• PROBLEM STATEMENT:
Rewrite the items starting at the line containing "This screenshot has width=1568, height=537." and ending at the line containing "click(x=91, y=365)", changing "preferences" to "settings" and leaving everything else the same.

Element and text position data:

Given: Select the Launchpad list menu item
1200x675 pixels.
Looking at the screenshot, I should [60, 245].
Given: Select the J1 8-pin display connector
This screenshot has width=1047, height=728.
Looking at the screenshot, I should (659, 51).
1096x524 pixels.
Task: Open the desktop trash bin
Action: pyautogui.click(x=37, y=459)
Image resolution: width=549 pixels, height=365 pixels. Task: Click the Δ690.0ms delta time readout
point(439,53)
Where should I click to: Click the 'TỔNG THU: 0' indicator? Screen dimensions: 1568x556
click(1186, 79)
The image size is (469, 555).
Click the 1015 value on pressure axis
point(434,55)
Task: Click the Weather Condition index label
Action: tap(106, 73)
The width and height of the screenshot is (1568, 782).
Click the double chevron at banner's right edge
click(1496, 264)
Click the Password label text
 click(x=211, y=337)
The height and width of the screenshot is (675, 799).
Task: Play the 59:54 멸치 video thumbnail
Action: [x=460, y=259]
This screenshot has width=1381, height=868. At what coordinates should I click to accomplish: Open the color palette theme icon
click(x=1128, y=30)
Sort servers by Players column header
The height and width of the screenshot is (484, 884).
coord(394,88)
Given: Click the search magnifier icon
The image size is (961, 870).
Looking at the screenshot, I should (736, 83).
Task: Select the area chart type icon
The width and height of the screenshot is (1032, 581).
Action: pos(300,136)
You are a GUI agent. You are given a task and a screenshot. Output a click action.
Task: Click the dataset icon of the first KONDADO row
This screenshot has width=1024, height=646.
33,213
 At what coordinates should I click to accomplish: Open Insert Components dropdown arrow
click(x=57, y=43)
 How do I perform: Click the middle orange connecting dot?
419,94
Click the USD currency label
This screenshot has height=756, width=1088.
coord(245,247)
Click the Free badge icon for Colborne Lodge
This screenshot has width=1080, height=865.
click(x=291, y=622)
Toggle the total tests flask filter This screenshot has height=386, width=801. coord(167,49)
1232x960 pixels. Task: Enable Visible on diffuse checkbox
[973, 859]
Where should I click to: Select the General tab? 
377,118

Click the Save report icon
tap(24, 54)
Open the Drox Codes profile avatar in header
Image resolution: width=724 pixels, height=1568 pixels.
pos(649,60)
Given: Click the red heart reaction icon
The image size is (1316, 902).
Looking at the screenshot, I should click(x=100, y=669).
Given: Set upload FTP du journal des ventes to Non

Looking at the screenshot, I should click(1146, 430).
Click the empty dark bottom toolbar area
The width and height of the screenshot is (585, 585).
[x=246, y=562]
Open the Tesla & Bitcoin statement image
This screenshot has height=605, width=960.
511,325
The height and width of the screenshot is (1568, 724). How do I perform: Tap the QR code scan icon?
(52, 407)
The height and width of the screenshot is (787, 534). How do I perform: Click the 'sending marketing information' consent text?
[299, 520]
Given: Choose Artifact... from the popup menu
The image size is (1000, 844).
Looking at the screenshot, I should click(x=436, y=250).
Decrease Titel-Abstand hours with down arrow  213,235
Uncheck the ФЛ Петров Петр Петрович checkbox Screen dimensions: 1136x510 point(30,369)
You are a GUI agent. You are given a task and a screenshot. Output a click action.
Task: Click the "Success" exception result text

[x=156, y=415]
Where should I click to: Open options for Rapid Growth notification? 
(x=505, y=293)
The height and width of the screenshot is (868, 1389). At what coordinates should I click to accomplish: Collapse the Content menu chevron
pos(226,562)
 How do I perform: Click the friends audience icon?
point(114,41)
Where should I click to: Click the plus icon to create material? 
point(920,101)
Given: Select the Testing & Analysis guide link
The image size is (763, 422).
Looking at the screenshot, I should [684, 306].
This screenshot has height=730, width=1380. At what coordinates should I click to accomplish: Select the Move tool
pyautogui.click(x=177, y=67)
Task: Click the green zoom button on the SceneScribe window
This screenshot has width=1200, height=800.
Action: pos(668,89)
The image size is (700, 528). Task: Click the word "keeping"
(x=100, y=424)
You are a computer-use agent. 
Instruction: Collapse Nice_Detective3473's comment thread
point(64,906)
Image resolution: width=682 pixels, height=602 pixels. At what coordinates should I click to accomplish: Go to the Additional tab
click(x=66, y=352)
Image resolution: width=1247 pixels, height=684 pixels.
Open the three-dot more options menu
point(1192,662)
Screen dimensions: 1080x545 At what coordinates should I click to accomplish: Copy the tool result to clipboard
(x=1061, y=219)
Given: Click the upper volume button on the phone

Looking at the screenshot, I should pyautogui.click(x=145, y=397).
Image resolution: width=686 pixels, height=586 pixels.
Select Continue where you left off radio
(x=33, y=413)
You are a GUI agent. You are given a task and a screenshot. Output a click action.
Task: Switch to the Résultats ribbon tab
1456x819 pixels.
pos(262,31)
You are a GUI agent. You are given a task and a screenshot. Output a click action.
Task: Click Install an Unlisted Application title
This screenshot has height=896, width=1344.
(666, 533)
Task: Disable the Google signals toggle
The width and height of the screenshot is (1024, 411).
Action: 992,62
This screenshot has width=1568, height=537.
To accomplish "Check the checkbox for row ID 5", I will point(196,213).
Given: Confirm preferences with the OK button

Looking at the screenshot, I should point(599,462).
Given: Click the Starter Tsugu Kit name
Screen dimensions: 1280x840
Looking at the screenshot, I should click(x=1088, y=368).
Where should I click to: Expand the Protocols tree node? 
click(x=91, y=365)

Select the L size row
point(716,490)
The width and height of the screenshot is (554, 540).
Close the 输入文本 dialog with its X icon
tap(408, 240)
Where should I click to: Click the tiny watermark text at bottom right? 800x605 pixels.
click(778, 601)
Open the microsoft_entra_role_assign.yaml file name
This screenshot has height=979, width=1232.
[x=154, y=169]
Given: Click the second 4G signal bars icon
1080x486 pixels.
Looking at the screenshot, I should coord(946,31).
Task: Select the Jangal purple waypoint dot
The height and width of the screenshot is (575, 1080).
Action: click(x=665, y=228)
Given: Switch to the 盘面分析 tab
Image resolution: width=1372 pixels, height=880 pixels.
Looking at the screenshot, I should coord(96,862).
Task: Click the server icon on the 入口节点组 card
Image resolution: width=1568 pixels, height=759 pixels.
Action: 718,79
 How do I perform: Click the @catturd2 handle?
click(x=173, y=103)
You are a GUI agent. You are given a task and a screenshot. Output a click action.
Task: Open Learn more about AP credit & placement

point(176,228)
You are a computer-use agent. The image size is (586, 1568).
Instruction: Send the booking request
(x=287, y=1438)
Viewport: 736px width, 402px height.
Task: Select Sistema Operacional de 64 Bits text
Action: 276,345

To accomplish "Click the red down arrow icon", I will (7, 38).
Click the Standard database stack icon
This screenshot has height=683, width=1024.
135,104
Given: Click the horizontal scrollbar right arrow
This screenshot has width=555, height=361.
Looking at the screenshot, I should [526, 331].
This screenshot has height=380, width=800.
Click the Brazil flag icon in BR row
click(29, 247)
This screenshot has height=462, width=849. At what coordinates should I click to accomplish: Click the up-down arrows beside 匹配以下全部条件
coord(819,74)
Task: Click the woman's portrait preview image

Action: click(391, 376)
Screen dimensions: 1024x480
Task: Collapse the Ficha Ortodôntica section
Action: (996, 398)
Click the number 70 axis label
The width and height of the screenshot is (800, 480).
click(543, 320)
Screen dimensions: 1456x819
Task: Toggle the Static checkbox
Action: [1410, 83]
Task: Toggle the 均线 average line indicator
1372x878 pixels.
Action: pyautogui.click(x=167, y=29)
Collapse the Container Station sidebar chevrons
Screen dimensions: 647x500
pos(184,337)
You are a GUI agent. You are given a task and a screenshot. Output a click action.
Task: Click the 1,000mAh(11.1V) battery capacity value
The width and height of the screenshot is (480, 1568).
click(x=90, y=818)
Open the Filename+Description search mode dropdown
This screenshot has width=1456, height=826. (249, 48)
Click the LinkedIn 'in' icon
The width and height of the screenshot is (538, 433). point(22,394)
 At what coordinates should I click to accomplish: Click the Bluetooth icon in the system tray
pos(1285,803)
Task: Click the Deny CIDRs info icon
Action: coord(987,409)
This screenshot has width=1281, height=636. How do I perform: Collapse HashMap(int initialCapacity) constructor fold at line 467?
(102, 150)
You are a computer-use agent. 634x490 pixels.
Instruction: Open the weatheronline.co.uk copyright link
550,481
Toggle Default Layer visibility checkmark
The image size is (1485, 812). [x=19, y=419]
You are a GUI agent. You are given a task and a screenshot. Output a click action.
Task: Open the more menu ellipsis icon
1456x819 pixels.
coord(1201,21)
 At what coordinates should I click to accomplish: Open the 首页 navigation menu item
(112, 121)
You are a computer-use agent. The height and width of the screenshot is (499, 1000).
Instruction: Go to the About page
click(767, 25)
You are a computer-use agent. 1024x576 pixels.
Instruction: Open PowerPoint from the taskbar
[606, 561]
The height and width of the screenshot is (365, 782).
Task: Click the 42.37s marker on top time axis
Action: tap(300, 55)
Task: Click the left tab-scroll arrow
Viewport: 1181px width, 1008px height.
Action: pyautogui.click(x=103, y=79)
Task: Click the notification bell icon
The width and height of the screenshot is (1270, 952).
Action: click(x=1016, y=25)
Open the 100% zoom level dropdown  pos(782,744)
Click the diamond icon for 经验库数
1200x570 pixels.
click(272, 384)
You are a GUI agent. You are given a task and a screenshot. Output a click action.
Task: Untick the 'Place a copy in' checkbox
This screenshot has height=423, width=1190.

• SOLUTION TO THIS EXERCISE:
This screenshot has width=1568, height=537.
To accomplish "Check the checkbox for row ID 5", I will point(196,213).
Given: Confirm settings with the OK button

Looking at the screenshot, I should point(599,462).
Given: Click the Starter Tsugu Kit name
Screen dimensions: 1280x840
Looking at the screenshot, I should click(x=1088, y=368).
Where should I click to: Expand the Protocols tree node? 
click(x=91, y=365)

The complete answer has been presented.